**Exercise:**
The lines from the top of the records below through the one containing "Given: Click the Data Filter funnel icon" are to be transcribed exactly, and nothing else is to be added.
══ Material for the task ══
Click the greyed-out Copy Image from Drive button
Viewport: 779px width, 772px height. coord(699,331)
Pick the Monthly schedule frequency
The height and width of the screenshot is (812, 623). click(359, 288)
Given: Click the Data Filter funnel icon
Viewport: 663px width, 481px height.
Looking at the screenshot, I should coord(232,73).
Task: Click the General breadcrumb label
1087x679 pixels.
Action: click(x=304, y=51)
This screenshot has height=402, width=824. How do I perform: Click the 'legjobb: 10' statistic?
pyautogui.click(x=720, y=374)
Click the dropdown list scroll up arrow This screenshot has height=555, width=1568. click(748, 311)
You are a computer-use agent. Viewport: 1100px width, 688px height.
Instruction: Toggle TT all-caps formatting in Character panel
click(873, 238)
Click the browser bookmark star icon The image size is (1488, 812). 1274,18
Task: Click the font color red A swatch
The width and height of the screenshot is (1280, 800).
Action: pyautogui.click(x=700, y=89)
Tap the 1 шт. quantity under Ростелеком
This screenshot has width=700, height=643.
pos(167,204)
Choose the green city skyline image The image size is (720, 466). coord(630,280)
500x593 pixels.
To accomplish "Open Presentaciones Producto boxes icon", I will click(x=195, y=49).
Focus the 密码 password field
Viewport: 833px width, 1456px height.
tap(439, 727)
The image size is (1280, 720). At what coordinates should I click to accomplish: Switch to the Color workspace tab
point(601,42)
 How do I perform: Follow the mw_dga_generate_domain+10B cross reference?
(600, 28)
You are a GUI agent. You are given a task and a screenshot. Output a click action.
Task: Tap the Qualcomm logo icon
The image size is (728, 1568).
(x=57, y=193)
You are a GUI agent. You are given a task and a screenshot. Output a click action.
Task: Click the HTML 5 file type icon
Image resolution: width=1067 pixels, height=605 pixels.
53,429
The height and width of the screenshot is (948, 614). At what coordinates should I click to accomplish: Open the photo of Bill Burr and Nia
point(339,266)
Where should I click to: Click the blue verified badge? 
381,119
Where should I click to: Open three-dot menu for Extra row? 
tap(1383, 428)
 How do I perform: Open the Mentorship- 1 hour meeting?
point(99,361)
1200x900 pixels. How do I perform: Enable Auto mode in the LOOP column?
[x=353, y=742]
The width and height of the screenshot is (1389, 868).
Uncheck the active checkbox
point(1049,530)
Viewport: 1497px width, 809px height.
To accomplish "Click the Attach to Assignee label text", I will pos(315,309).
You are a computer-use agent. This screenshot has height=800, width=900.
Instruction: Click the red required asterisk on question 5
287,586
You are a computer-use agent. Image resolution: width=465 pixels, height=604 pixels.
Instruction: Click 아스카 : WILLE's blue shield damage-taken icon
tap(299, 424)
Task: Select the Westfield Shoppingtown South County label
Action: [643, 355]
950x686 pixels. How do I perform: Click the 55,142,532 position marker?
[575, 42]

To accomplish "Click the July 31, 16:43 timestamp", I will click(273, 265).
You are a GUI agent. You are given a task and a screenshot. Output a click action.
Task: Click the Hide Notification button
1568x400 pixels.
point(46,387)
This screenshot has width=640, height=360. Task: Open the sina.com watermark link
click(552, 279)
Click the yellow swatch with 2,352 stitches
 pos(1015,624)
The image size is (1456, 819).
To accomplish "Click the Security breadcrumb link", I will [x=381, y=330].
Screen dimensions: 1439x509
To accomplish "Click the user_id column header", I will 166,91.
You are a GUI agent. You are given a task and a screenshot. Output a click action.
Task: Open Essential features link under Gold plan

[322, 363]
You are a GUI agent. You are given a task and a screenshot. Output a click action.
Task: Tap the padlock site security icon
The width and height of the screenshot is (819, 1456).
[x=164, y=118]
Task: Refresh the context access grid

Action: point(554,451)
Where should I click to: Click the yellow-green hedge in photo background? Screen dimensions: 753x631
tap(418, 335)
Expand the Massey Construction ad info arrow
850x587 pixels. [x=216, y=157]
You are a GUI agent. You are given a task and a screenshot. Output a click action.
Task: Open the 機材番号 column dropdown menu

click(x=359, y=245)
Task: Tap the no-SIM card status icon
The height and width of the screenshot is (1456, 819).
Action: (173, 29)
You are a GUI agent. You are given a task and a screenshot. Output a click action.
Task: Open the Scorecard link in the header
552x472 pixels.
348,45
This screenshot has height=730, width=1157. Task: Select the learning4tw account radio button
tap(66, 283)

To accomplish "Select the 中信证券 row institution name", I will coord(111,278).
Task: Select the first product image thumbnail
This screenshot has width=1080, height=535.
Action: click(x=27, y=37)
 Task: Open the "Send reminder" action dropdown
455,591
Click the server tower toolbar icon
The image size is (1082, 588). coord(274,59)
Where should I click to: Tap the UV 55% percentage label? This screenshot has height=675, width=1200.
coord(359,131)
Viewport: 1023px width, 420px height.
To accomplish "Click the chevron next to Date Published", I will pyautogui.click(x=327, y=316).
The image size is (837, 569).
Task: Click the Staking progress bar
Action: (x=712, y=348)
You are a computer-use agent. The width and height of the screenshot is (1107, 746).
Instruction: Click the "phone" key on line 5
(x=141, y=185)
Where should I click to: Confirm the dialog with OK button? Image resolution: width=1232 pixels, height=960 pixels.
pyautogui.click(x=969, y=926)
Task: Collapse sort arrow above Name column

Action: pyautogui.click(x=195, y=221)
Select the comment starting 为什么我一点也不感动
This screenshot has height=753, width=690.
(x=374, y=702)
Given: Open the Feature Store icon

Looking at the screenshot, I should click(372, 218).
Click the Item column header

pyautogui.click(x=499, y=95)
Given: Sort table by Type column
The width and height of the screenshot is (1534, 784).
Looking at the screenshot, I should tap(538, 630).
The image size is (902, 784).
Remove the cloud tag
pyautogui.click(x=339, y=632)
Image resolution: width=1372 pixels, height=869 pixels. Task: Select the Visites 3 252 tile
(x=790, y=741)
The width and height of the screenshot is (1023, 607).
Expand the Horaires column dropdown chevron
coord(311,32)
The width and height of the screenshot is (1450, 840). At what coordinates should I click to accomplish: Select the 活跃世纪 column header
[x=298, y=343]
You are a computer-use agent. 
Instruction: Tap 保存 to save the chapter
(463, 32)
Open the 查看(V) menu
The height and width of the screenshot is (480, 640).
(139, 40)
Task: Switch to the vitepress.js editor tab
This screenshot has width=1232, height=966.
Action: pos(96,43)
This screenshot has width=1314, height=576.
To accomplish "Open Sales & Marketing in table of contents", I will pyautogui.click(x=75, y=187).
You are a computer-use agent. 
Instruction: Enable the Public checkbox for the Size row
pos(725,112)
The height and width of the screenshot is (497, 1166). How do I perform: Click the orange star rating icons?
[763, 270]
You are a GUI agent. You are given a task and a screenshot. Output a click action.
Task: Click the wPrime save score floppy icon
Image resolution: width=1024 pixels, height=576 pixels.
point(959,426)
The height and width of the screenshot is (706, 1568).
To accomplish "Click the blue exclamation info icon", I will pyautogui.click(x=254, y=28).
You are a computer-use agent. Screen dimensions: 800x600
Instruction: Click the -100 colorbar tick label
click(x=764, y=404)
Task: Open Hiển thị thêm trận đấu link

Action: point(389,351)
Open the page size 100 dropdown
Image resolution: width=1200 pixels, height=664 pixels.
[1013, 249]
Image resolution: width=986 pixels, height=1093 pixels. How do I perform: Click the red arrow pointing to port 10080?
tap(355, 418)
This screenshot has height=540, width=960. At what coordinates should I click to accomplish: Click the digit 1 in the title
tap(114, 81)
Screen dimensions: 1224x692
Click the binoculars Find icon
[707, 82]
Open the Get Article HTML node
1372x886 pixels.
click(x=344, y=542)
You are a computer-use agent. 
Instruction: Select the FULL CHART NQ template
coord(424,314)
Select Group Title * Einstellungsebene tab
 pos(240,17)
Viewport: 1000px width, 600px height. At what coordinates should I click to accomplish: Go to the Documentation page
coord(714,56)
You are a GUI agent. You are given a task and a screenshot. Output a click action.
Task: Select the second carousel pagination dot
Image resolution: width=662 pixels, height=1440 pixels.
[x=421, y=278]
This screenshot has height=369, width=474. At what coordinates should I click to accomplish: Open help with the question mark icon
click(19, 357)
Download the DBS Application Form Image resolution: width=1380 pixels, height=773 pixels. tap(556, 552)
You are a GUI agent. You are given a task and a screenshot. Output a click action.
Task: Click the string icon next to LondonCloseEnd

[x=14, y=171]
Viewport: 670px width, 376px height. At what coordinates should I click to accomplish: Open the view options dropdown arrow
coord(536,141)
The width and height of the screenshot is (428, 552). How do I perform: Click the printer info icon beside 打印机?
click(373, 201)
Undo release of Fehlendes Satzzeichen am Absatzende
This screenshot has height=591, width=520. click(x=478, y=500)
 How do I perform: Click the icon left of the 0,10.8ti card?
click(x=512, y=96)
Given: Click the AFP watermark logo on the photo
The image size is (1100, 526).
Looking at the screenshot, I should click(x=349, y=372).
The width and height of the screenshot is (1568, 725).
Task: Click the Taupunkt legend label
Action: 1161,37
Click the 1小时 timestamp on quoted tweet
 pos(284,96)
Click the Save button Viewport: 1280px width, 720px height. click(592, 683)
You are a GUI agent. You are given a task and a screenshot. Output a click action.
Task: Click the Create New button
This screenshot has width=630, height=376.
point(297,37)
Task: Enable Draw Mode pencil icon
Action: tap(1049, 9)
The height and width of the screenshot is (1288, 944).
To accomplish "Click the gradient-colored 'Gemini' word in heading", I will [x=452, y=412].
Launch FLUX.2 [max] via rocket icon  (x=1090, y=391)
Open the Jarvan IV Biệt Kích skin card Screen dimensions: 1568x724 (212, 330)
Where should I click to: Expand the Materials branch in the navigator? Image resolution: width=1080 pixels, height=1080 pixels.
═══
**Answer to this task:**
Click the greyed-out Copy Image from Drive button
Viewport: 779px width, 772px height. coord(699,331)
Pick the Monthly schedule frequency
The height and width of the screenshot is (812, 623). click(359, 288)
Given: Click the Data Filter funnel icon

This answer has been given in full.